UNCW baseball falls short of CAA crown


Brandon Sans/The Seahawk

Brandon Sans, Staff Writer

UNC Wilmington (30-29) head coach Mark Scalf chuckled as he smiled before answering a question about all the adversity this team had to overcome this season.

“A lot of that was because of injuries, illness, and not having some depth available,” said Scalf. “The ones that were available and on the field continued to compete every day and we got to the back-end [of the tournament] with a chance to win a championship.”

Indeed, the Seahawks did get to the back-end of the Colonial Athletic Association tournament by beating top-seed Northeastern (29-25) 10-1 earlier in the day before dropping the championship final, 10-3 to Delaware (34-21).

After conceding eight two-out runs in the sixth inning of yesterday’s match-up with the Blue Hens, the Seahawks turned to redshirt freshman Logan Beehler to stave off elimination. In the finest start of his career, Beehler did just that by allowing one run over eight innings to infuse life into the Seahawks.

Roughly 45 minutes later, senior right fielder Casey Golden sent the second pitch of the game against Delaware out of Brooks Field to make it appear, for a moment, the Seahawks were on their way to forcing a winner-take-all game for the championship tomorrow.

Then history repeated itself.

The Blue Hens broke out for nine runs in the bottom of the first to put the game far from reach for the Seahawks. Scalf would use three pitchers to work through 14 Delaware batters.

“Unfortunately, that’s the way the game of baseball works,” said Scalf. “I thought our guys continued to compete extremely well all day. [Delaware] got one hit and one run after the first inning.”

The Seahawks continued to battle back, much like they have at all times this year. They never could muster up enough hits to “keep the line moving” as first baseman Mason Berne remarked earlier this year.
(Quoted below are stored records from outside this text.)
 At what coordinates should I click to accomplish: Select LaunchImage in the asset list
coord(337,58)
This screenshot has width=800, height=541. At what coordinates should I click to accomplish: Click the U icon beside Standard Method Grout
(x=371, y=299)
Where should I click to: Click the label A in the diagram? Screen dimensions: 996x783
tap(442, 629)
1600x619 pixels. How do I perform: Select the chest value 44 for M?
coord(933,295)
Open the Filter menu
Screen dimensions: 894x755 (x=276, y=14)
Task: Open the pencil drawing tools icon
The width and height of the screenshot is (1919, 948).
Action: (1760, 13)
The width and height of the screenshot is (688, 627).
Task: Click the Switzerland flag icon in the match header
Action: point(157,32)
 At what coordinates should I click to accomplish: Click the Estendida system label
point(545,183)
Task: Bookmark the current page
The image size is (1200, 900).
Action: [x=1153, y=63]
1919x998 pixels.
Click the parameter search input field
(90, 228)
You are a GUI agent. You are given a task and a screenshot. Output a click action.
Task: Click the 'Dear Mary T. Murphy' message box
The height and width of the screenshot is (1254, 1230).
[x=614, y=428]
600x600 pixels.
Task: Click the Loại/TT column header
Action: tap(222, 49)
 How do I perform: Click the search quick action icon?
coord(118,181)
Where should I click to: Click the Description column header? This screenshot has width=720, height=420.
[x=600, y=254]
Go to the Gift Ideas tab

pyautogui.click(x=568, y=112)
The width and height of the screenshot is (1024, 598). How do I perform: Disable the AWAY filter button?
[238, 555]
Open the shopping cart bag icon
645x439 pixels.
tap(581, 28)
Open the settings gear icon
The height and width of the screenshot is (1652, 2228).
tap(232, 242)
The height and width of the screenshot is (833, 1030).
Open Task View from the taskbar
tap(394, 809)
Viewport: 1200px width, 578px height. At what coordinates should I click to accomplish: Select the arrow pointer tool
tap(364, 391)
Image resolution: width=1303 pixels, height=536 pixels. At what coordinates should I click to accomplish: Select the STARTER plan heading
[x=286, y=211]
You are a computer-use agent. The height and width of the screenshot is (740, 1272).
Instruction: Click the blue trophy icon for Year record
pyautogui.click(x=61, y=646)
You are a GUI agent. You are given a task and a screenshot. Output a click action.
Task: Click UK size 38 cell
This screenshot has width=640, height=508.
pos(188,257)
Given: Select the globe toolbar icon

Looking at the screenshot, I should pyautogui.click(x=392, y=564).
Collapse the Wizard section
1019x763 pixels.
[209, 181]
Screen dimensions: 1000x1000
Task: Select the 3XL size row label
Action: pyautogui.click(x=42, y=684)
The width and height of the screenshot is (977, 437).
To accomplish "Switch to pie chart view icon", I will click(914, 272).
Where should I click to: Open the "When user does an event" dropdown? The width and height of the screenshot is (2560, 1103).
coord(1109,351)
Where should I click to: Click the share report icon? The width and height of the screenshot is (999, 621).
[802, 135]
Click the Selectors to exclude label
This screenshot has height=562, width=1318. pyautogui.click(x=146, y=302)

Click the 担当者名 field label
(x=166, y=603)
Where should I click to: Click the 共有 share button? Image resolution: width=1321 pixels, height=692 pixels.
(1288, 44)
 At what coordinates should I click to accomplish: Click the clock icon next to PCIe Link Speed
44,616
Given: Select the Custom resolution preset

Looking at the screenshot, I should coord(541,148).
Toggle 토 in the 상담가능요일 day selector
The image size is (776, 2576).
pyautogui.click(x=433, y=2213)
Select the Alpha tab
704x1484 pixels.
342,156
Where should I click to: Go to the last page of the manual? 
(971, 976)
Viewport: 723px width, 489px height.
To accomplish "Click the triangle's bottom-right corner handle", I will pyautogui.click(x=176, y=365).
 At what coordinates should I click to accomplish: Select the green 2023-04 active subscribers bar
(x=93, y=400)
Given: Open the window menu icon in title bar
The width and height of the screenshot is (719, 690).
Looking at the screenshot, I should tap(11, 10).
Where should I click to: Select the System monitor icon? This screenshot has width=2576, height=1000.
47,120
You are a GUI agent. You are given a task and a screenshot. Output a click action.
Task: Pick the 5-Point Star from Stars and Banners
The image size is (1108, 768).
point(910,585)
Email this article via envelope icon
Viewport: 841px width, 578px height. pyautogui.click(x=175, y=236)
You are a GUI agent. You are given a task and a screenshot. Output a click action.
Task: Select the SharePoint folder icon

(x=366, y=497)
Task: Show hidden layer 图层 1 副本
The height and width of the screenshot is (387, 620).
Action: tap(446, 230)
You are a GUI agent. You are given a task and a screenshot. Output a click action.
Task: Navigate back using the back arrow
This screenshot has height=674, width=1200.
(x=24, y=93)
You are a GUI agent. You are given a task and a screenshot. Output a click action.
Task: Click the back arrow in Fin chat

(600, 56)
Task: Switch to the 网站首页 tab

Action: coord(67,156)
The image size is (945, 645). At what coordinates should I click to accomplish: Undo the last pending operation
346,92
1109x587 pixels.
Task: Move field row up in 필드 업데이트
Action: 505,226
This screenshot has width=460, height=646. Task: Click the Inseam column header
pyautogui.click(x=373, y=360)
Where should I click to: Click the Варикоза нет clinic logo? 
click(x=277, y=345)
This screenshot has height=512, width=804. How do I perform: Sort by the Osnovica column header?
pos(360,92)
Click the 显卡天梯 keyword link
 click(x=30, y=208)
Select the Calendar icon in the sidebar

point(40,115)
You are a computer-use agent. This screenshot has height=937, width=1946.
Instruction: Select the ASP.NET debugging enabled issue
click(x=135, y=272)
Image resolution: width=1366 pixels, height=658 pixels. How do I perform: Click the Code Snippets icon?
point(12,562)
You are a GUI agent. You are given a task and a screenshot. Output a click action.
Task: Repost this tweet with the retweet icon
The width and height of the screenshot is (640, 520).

“It’s not the result we wanted,” said second baseman Brian Mims. “I’m proud of all the guys that came out here. Our whole team battled the whole weekend. You just have to give credit to Delaware.”

Mims, a junior, does have one season of eligibility remaining provided he elects to return to UNCW if he is drafted in the MLB draft in a couple weeks. One person who will not return next year is his double-play partner, shortstop Kennard McDowell.

“This is tough, not making it to a relational,” said an emotional McDowell. “I have a lot to be proud of. I made to two regionals with these guys, made some good friendships and built relationships. I’m happy to end my career here in Wilmington.”

A shortstop is often associated with being the de facto captain of an infield. When a team has a veteran player and leader like McDowell at that position, it reminds others of positives that can be found in times of adversity.

“On the bright side of it, the young guys get to go through adversity,” said McDowell. “If they ever run into it in the future, they’ll know how to handle it. It’s definitely tough.

McDowell is one of eight seniors who will leave the program after this year. After two NCAA regionals, regular and postseason CAA championships, and too many wins (142 since 2014) to summarize here, there will be nothing but fond memories to look back on in time.

“[The seniors] played the day they came in here, they grew the program,” said Scalf. “They were a part of a lot of winning teams. They were winners in the classroom. We expect them to back and continue to stay involved with the program.”